NewsLocal NewsIn Your ParishLafayette Parish

Actions

UL filmmaker Richard's script helps World War II film earn Emmy Award

thumbnail_RichardEmmy.jpg
Posted at 2:50 PM, Feb 06, 2020
and last updated 2020-02-06 15:50:18-05

By CHARLIE BIER

UL Lafayette

The National Academy of Arts & Sciences likes the way UL Lafayette filmmaker Charles Richard tells a war story.

The academy has awarded a Louisiana Public Broadcasting film written by Richard a Suncoast Emmy Award for Best Historical Documentary.

"Seize & Secure: The Battle for La Fière"is the first documentary to delve into a World War II air attack and subsequent ground battle that paved the way for the D-Day invasion of June 6, 1944. The hour-long film tells the story of paratroopers and glidermen from the 82nd Airborne Division. The soldiers descended onto the French countryside ahead of the amphibious Normandy beach landing of 150,000 Allied soldiers.

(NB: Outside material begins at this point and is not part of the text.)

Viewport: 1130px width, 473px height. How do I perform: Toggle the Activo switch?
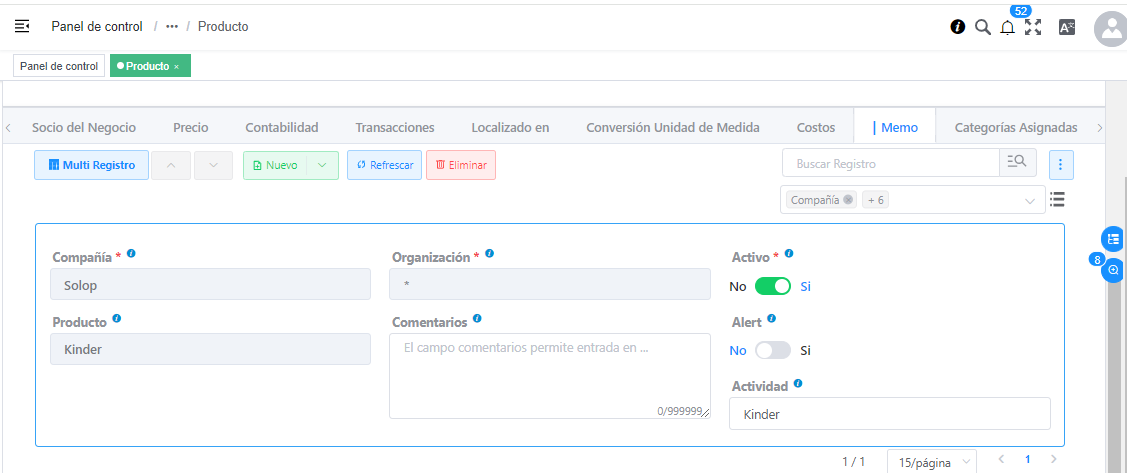click(772, 286)
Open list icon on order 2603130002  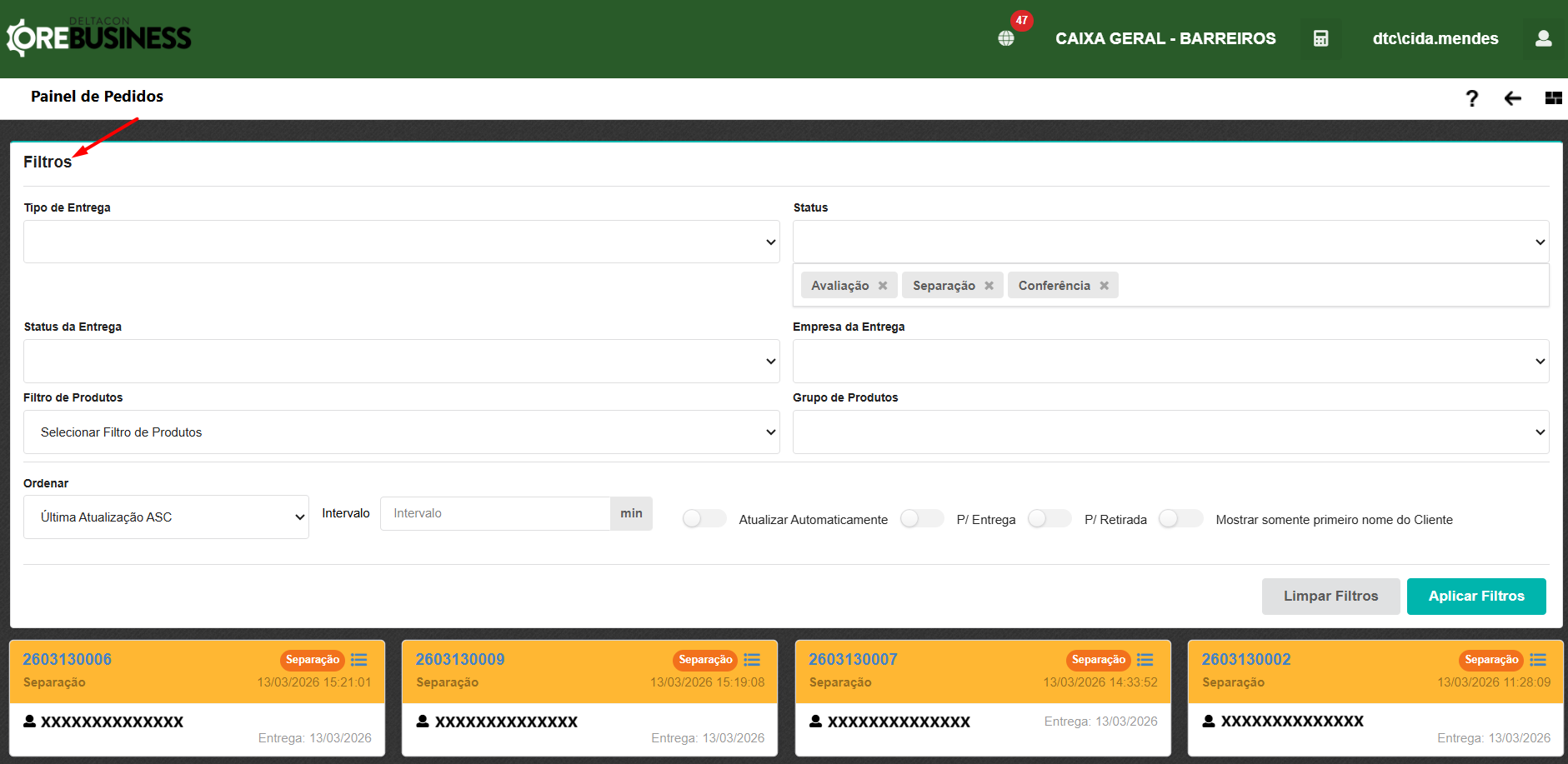coord(1538,660)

The 82nd Airborne's mission was to take control of the German-controlled La Fière bridge over the Merderet River in Normandy, which Allied forces needed so they could forge inland. They secured the bridge after four days of intense fighting.

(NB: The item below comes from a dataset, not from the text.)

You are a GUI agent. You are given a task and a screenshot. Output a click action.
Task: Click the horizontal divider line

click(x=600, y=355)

Richard, co-director of UL Lafayette's Creative Writing Program and a professor of English, collaborated with LPB editors and producers on the film. He wrote a script that accompanied archival footage, interviews with veterans who survived the La Fière battle, and military historians. The interviews were conducted by staff at the National WWII Museum [u7061146.ct.sendgrid.net] in New Orleans.

In addition to studio interviews, Richard said some of the most powerful dialogue was provided by veterans who returned to La Fière. They were filmed against the backdrop of a French countryside dotted with trees, wildflowers and rolls of baled hay. The pastoral scenery stood in stark contrast to the same landscape portrayed during film footage of fierce battle scenes.

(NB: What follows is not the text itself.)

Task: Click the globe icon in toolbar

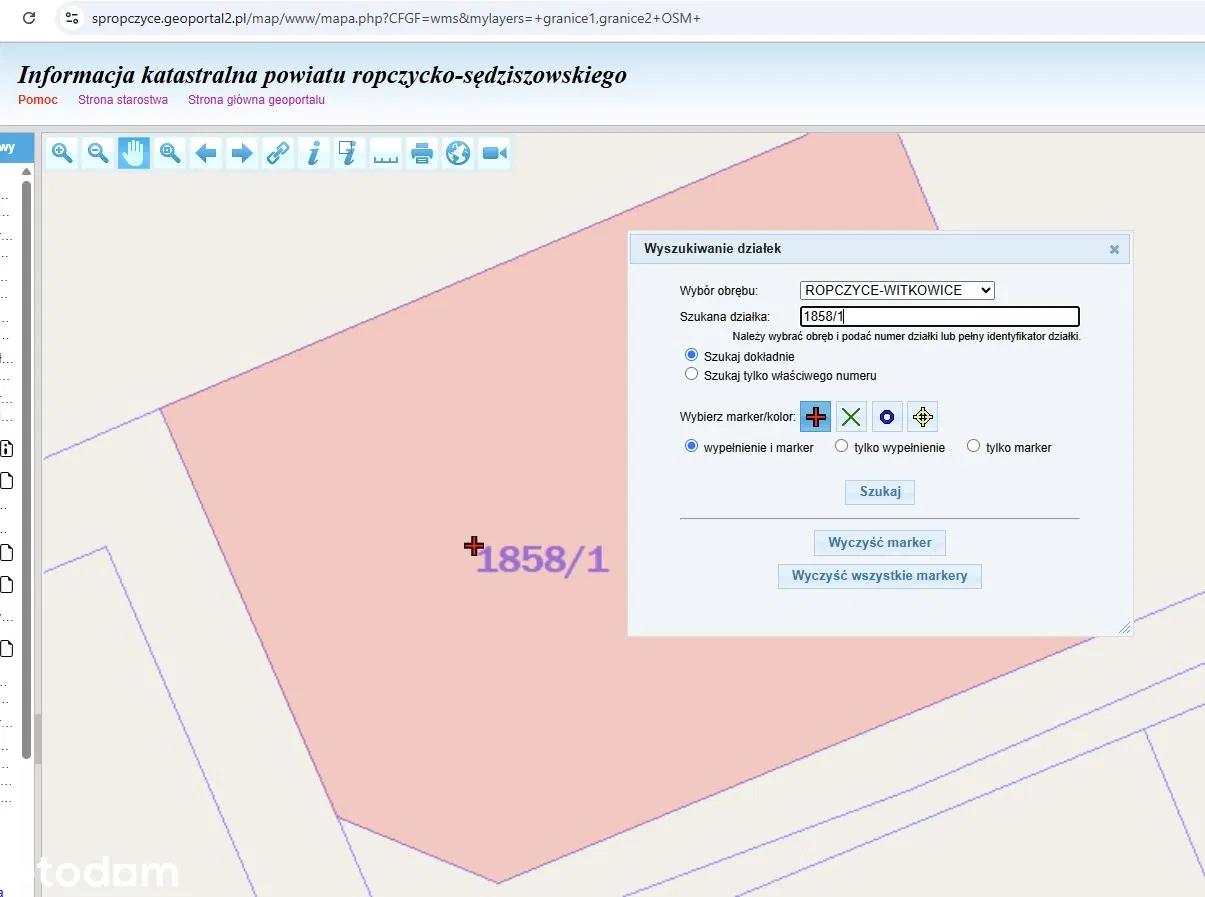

"As a team, we thought the sharp distinctions between war-torn Normandy in black and white and tranquil, present-day Normandy in color was a way of connecting this past - which seemed sometimes so remote as to be almost fiction - with the result of the sacrifices made by these brave men," Richard explained.

"Seize and Secure" was broadcast nationally on PBS last year as part of the National WWII Museum's commemoration of the 75th anniversary of D-Day.